The cognoscenti of the beer world are thirstily eyeing the recent launch of The Pinter from the Good Fresh Brewing Company. If you’re into beer then what’s exciting is a selection of ‘proper’ beers you brew yourself in the fridge using the proprietary kit and subscription ingredients (‘homebrew’ is a word that’s banned in the company).
If you’re a student of culture and semiotics, what’s interesting is the take on sustainability.
From a shorthand that was basically ‘colour it green’, brands moved into showing their sustainability credentials by harking back to a mythical golden age when climate change wasn’t an issue. Hart & Jones dubbed this the ‘brown paper and string’ approach: lots of unfinished papers and card, rough hewn typography and old fashioned engravings.

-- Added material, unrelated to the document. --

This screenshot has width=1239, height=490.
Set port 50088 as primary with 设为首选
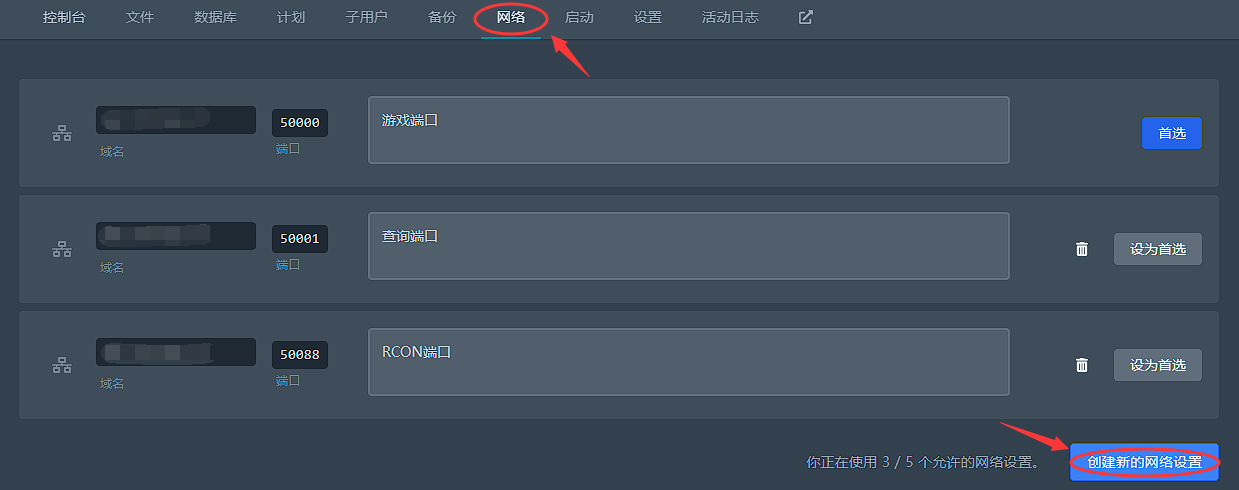point(1158,365)
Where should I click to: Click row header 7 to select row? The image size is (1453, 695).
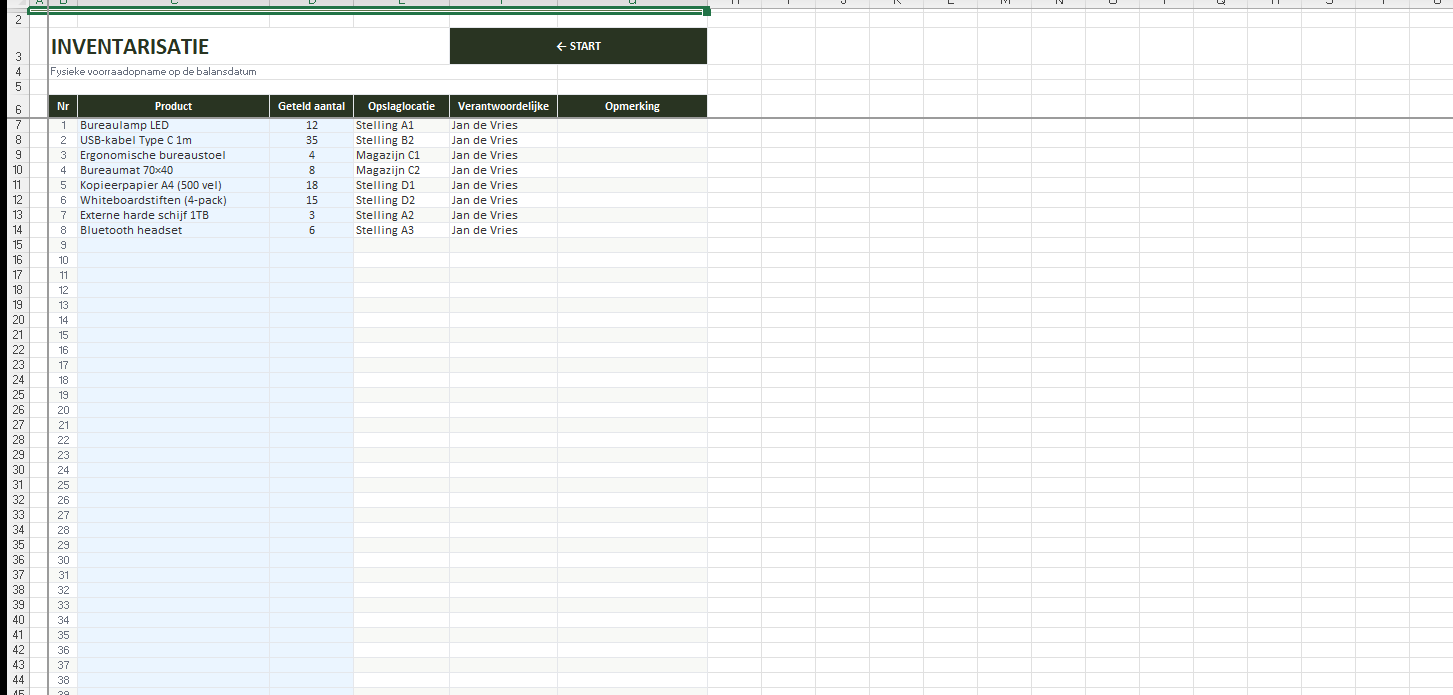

Even huge brands moved to simple print techniques, flat colours and retro illustration styles.
But culture never stands still and many of these brands are starting to look out of time – they don’t quite ‘feel right’. While that overt nostalgia was once comforting, now its inconsistencies grate: unrecyclable foil lined bags of ground coffee for example, coated in unfinished brown paper for that ‘sustainable’ look. The semiotics in design have moved very negatively for such offers.
And why such looks don’t feel right is demonstrated by something that does. The Pinter hasn’t covered itself in engravings of gnarled master brewers and drayhorses. The device isn’t shaped to pretend it’s a wooden cask. Instead it’s about bright primary colours, minimal san serif typography, clean lines and simple forms.
While the key reason to buy is – of course! – the beer, the environmental credentials to the product are a crucial part of its appeal. No single use containers, no transporting bottles and cans around the country. Rather than tinkering around the edges of lightweighting containers, it is a genuinely disruptive change.
The Pinter is proof of a realignment taking place around sustainability, one that is profoundly important for how brands present themselves. Sustainability is less and less about looking back to an imagined past. Environmental concern and climate change awareness are mainstreamed. Every new product has to acknowledge environmental credentials. It is simply not possible to claim to be innovative without the validation of true sustainability
The implications of that are worth thinking about. It means that sustainability isn’t about looking to the past, it’s looking to the future.
Culturally, part of the appeal of looking backwards was due to the fact that people in the west were so worried about the future (in 2018, far more than half of respondents across Europe and the US expected their children to be worse off than themselves*). As we move out of the misery of the Covid pandemic, the future is now looking a lot brighter than the present. And that means that the past doesn’t quite have the hold on the west that it used to.
And science, technology and medicine have reminded everyone of their transformational and positive impact on everyday lives. Future facing innovation is saving the day, not folk remedies
The semiotics in design around sustainability can reflect some of this optimism – building a better future, not trying to recapture the past. And while technology has always been part of how a solution to climate change is constructed, this recognition is increasingly mainstream. That language of modernity now has a place in the semiotics of design to encode sustainability.
Our mantra is that whether you like it or not, culture is always shifting the way people respond to the design of your brand. But surely, a return to positivity, modernity and innovation in tackling the biggest issue of our time is something to embrace.